Overture : Bleach opening 12 – Change (Miwa)
Warning : Tulisan dalam italic adalah flashback story.
Change.
by VikaKyura
Ulquiorra Schiffer – Orihime Inoue
Mereka hanyalah dua anak yatim piatu yang dijual pada rumah hiburan itu sebagai budak, semenjak setahun lalu, sesaat setelah perang besar usai. Sebagai anak-anak terlantar korban perang yang tidak ada harganya, apa yang bisa mereka lakukan?
Chapter 1 – chance
I won't be yield and I won't be swept away, aku tidak akan menyerah, aku tidak akan terhanyut.
No matter how many times, tak peduli seberapa kali pun,
Embracing even my sadness, sambil merengkuh bahkan kepedihanku,
I'll run. Aku akan menjalaninya.
Ia baru pulang dari ladang ketika melihat gadis kecil itu tengah duduk sendirian di pojokan halaman rumah, sambil memeluk lututnya. Sungguh pemandangan yang tak biasa. Sosok mungilnya sengaja disembunyikan dibalik bayangan dedaunan pohon. Auranya suram. Energi positif yang biasa dipancarkannya memudar.

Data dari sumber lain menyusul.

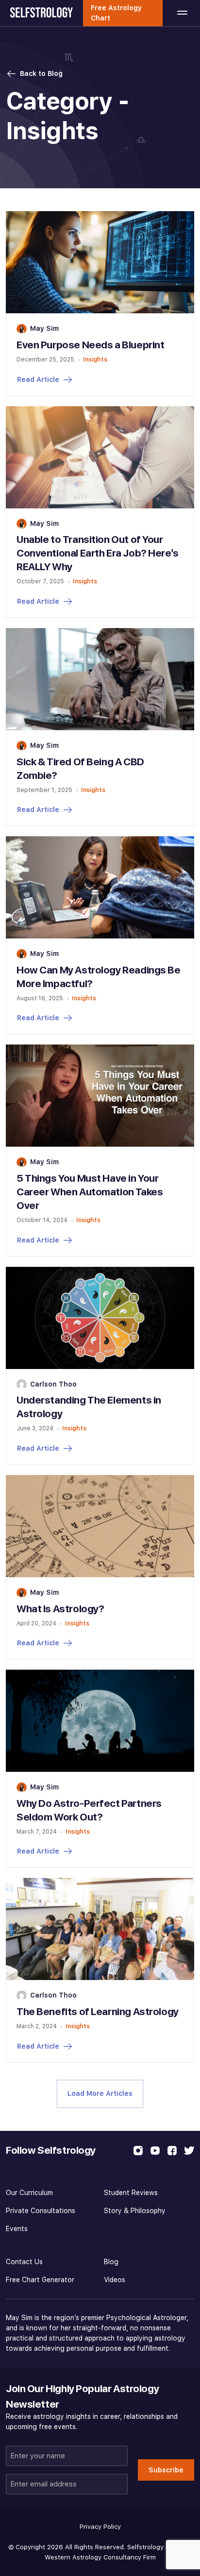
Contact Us (24, 2262)
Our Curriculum (29, 2193)
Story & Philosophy (135, 2211)
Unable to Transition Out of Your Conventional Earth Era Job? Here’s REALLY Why (98, 553)
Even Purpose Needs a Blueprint (90, 345)
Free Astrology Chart (116, 13)
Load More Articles (100, 2093)
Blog (111, 2262)
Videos (114, 2280)
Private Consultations (40, 2211)
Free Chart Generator (40, 2280)
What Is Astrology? (60, 1609)
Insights (95, 359)
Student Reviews (131, 2193)
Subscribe (166, 2470)
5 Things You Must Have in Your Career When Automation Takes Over (90, 1191)
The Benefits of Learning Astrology (98, 2011)
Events (17, 2229)
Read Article (38, 379)
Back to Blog (41, 73)
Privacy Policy (100, 2526)
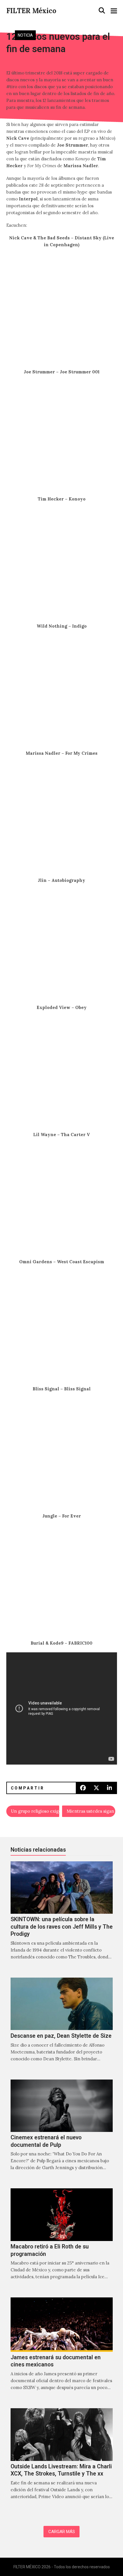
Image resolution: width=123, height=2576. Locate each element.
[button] (102, 10)
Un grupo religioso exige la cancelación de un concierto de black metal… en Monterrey (35, 1811)
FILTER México (31, 10)
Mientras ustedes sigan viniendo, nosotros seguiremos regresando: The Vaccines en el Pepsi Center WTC (91, 1811)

Sang bocah lelaki yang sedang memanggul cangkul di pundaknya itu datang menghampiri tanpa bersuara. Semakin mendekat, manik hijau gelapnya tetap menatap lekat sosok itu. Wajah si gadis sedang tertunduk dalam. Senyuman yang selalu terpatri di mulut kecilnya tampaknya menghilang.
Meski hanya untuk sesaat.
Menyadari kedatangan seseorang, si gadis mendongak perlahan. Iris kelabunya melebar. Sempat kaget dan kebingungan sejenak, ia cepat-cepat mengedipkan mata. Sambil menelengkan kepalanya ke samping, senyuman lemah kembali menghiasi bibir kecilnya.
"Ulqui-kun?" bisiknya, berusaha tidak terdengar lirih.
Ulquiorra tak menyahut. Hanya terus melirik penampilan berantakan si gadis. Menyadari luka lebam dan memar baru di tubuhnya telah bertambah. Rupanya, wanita-wanita binal penghuni rumah hiburan tempat mereka tinggal, lagi-lagi memukulinya.
Ulquiorra kembali menaikkan pandangannya pada wajah gadis itu. Meski sedang berusaha tidak terlihat muram, namun air mukanya kentara lelah.
"Baru pulang dari ladang?" gadis berambut pendek sewarna senja itu lanjut bertanya. Mata abu besarnya menatap penasaran, meskipun ia tidak sedang mengharap jawaban. Gadis kecil bernama Orihime itu sudah terbiasa diabaikan oleh anak lelaki bersifat dingin yang berusia tiga tahun lebih tua darinya tersebut.
Tetapi tak disangka oleh si gadis, untuk pertama kalinya Ulquiorra berkata padanya.
"Mereka menyudutkanmu lagi."
Orihime sempat melebarkan mata, terkejut, setelah hampir setahun penuh sejak mereka dipertemukan di rumah hiburan itu, akhirnya Ulquiorra mau berbicara padanya juga. Tak mau berlama-lama tercengang, senyum lembut si gadis berubah lirih saat ia berpaling ke samping. Hazelnya menatap nanar ilalang yang tumbuh liar di sebelah tempatnya duduk. Ia mengangguk pelan. Orihime tahu sudah terlambat untuk berkelit.
Ulquiorra tetap berdiri tegap di sana, hanya kepalanya yang masih tertunduk ke bawah.
"Suatu hari nanti, jika aku sudah punya uang... aku akan meninggalkan tempat ini." gumam Orihime, "Aku akan bekerja lebih keras." Lanjutnya, memecah keheningan yang sempat meliputi keduanya. Agak ragu apa ia sudah diperbolehkan untuk mencurahkan keinginannya, di kali pertama keduanya bercakap.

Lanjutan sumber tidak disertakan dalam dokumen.